3 ottobre 2012 13:17magico47
...La bocca della verità,mi piacciono le persone che dicono quello che pensano,in specialmodo se corrisponde alla verità.
...Noi abbiamo tanti bei "gregari"....ma per quali CAPITANI Italiani lavorano?
..Questo è il problema!Speriamo in un ricambio "veloce"!!!
Loriano Gragnoli DCI
Peccato...
3 ottobre 2012 14:54Fra74
..mi ero illuso che il Sig. Gragnoli potesse avermi quotato...svista di omonimia..cmq, mio papà non mi ha chiamato così in onore di MOSER,almeno spero... :)
Francesco Conti.
3 ottobre 2012 15:00dopatodichianti
è perché non si allenano bene come facevi tu! FENOMENO!
XFra
3 ottobre 2012 18:14velo
Nibali, ha ragione moser di dire che non è un campione ma un buon corridore, l'abbiamo visto all'ultimo campionato del mondo. Oggi non ci sono più i campioni se confrontiamo Marco Giovannetti pure lui vincitore di una vuelta, maglia bianca al giro, trofeo dello scalatore, uci road ranking 1990, oro nel quartetto, non ha avuto la popolarità di Nibali questo dimostra che allora c'erano campioni con la C cordialmente Drei(non mi scambi con Drei campione o Drei DS)
3 ottobre 2012 19:45lele
"Andiamoci piano. Ha conquistato la maglia gialla.........
Non credo riuscirebbe a fare il bis con un percorso diverso"

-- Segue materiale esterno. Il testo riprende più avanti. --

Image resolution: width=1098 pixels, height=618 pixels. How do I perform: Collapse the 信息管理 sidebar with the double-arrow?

Ma di chi parla? Forse autobiografia?
Arrogante e presuntuoso come sempre.
Mi auguro che qualora uscira' il film documentario finlandese in cui si parla anche dei periodi d'oro dello sport italiano, avra' la stessa supponenza che lo contraddistingue.
Condivido al 99%
3 ottobre 2012 19:52Bartoli64
Lo Sceriffo è sempre stato un gran brotolone e quando si schiera politicamente coi leghisti (lui grande ex DC), tirando fuori vecchie storie su presunte agevolazioni ai corridori della vecchia URSS diviene persino comico ma, stavolta, bisogna riconoscere che la sua grandisima esperienza e competenza è venuta fuori tutta.
Condivido al 99% il suo pensiero, questo perchè con Nibali è stato un tantino impietoso, però è sacrosanta la sua analisi quando afferma che la gente si esalta per poco perchè ha poco di cui esaltarsi.

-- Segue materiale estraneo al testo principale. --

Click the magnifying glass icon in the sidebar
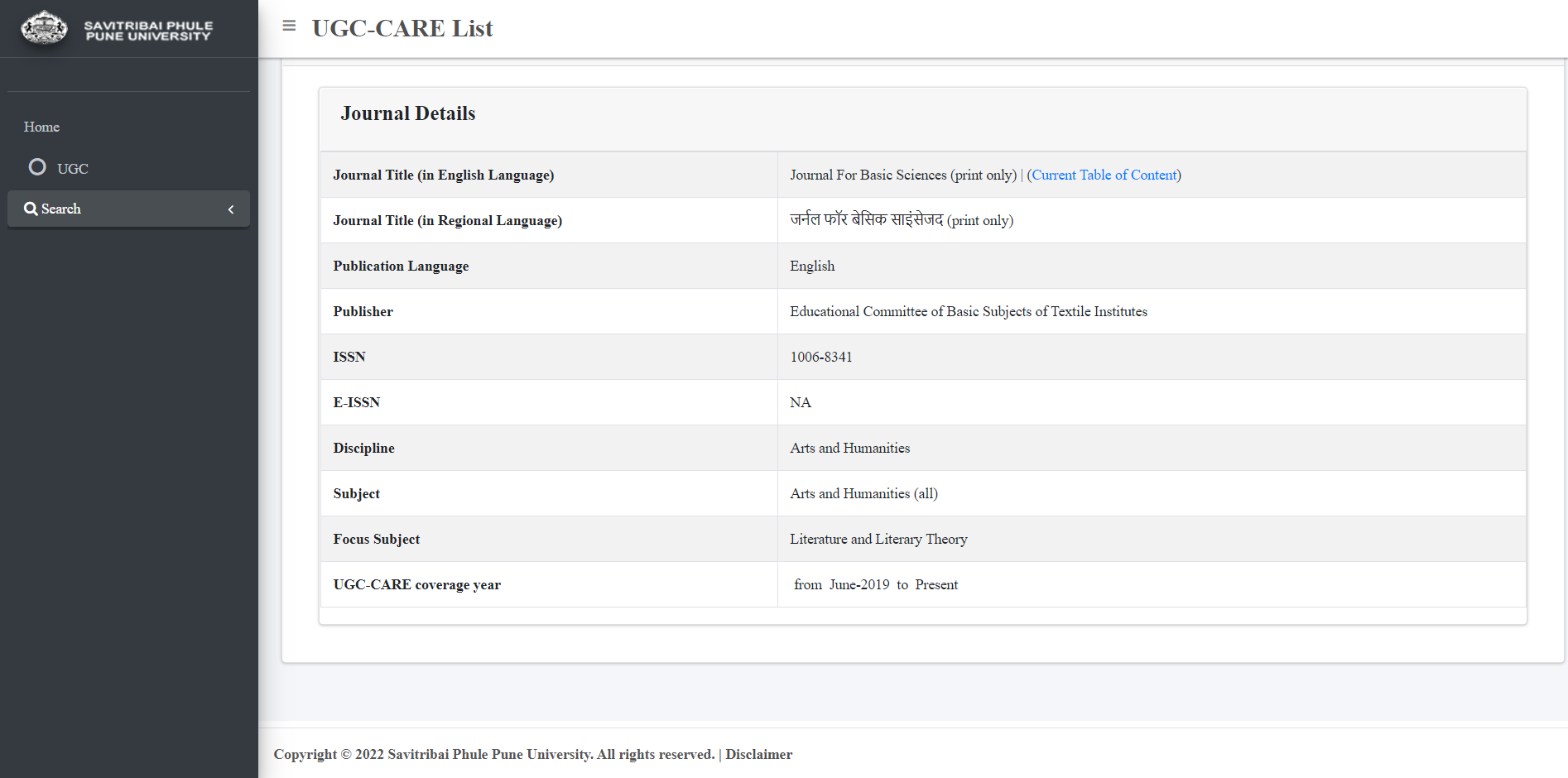 31,209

Quanto alla sua carriera invito chi lo critica a fare un distinguo fra la 1^ e la 2^ parte (quella dal Record dell’Ora in avanti).
Nella prima parte della sua storia di corridore e di Campione non credo che si sia avvalso di chissà cosa rispetto ai suoi colleghi, anche se ricordo bene un’intervista al Dott. Ferrari il quale dichiarò che nell’ultima squadra dove ha militato Moser (e dove Ferrari era il medico sociale) pastiglie di ogni genere spuntavano fuori pure dai sedili delle ammiraglie.

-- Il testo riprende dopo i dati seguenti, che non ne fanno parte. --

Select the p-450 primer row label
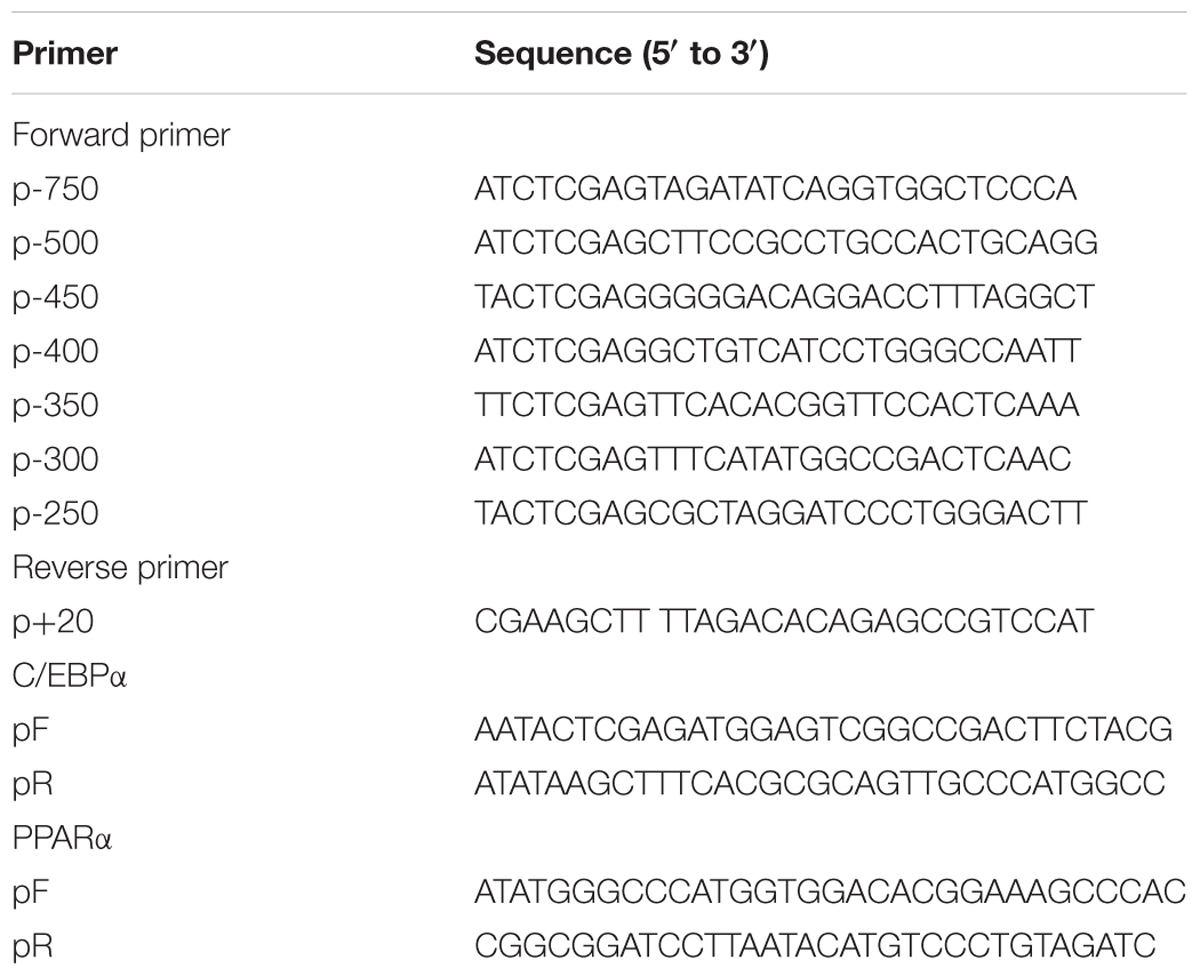The image size is (1200, 976). click(x=55, y=297)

Con questo NON dico che Ferrari sia venuto a ripulire l’ambiente, bensì che la “medicalizzazione” selvaggia regnava sovrana e con molti più prodotti rispetto agli ormoni peptidici che, putroppo, irruppero pochi anni dopo nell’ambiente sostituendo tutti (o quasi) i vecchi “prodotti” sino ad allora utilizzati.
Bartoli64
lancia per Nibali
4 ottobre 2012 01:14lupin3
ok, non sarà un super... ma ha iniziato la stagione in Argentina facendo bene, poi ha vinto la Tirreno Adriatico, poi ha attaccato sul Poggio di Sanremo, poi ha attaccato in modo ESALTANTE alla Liegi perdendo da uno che si è visto solo quel giorno lì, e vabè,...al campionato italiano è stato protagonista, al Tour ha fatto terzo con un percorso non favorevole, ha vinto al Padania, protagonista al mondiale e al Lombardia era lì fino all'ultimo.
Allora: trovatemene un altro nel ciclismo di oggi. Quest'anno c'è stato Rodriguez ok, e basta.
Per cosa dovremmo esaltarci Moser?
nibali campione
4 ottobre 2012 13:13miky700
caro moser come fa a giudicare un nibali che mi fa un 1°posto alla vuelta,un secondo al giro,un terzo al tour,un corridore che solo con le sue forze senza un adeguato supporto dalla squadra ha fatto rabbrividire gli italiani davanti alla tv,un nibali che solo con le sue forze ha convinto l'astana a puntare su di lui,lei che forse li ha presi per imbecilli visto che gli costa quasi 3 milioni di euro l'anno,sono parole sue moser,lei che mi giudica wiggins non un ottimo corridore e che ha vinto grazie alla squadra,caro moser lei ha vinto tanto ma non e riuscito a vincere l'umilta' di non giudicare chi con le sue gesta ha avvicinto tantissima gente a questo sport.